Recommended primary: **A + B + C** — closes all three internal carry items, leaves D/E/F for iter8+ depending on whether operator wants upstream-filing or perf-anchor next.
Alternative leans:
- **D alone** if operator wants the upstream-prep iteration now
- **E alone** if perf measurement matters more than carryover-closure
- **F alone** if architectural cleanliness drives the next iteration
iter7 = A + B + C combined. Phases 2..8:
- Phase 2: situation analysis for each track (A/B/C) — what we expect to find, what tools needed, what could go wrong
- Phase 3: baseline anchor — capture pre-fix state for each (A: current frame hashes vs SW; B: current pool starvation under fault inject; C: current behavior on probe pattern)

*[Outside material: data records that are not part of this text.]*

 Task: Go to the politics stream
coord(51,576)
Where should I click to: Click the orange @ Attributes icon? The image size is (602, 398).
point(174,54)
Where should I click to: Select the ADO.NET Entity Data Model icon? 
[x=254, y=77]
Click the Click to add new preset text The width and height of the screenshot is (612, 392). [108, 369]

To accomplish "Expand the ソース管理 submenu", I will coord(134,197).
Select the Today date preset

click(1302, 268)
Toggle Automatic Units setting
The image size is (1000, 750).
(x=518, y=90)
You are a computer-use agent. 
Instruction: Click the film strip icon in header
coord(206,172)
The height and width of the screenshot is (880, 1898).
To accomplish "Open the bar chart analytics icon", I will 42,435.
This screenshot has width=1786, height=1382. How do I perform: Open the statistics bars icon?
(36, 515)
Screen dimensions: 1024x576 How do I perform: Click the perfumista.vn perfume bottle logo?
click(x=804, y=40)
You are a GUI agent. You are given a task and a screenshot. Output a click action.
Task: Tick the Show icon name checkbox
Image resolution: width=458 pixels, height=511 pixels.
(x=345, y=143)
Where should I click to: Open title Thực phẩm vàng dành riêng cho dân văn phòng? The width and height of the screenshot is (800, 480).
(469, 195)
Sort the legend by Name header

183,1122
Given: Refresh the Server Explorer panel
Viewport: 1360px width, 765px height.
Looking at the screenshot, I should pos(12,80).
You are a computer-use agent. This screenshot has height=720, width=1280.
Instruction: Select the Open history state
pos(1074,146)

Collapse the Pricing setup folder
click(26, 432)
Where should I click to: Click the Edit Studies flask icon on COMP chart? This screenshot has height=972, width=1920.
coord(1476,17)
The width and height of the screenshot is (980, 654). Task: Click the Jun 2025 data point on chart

- Phase 4: execute. Order: B (smallest, additive) → C (synthetic test, no driver change) → A (verification — runs against the iter7-end driver including any B/C changes)
- Phase 5: sonnet review of combined diff before commit
- Phase 6: deploy iter7 driver to ohm
- Phase 7: verify all three tracks against locked criteria above
- Phase 8: close
After lock, iter7 phases 2..8 proceed autonomously per "Stop only if user is needed."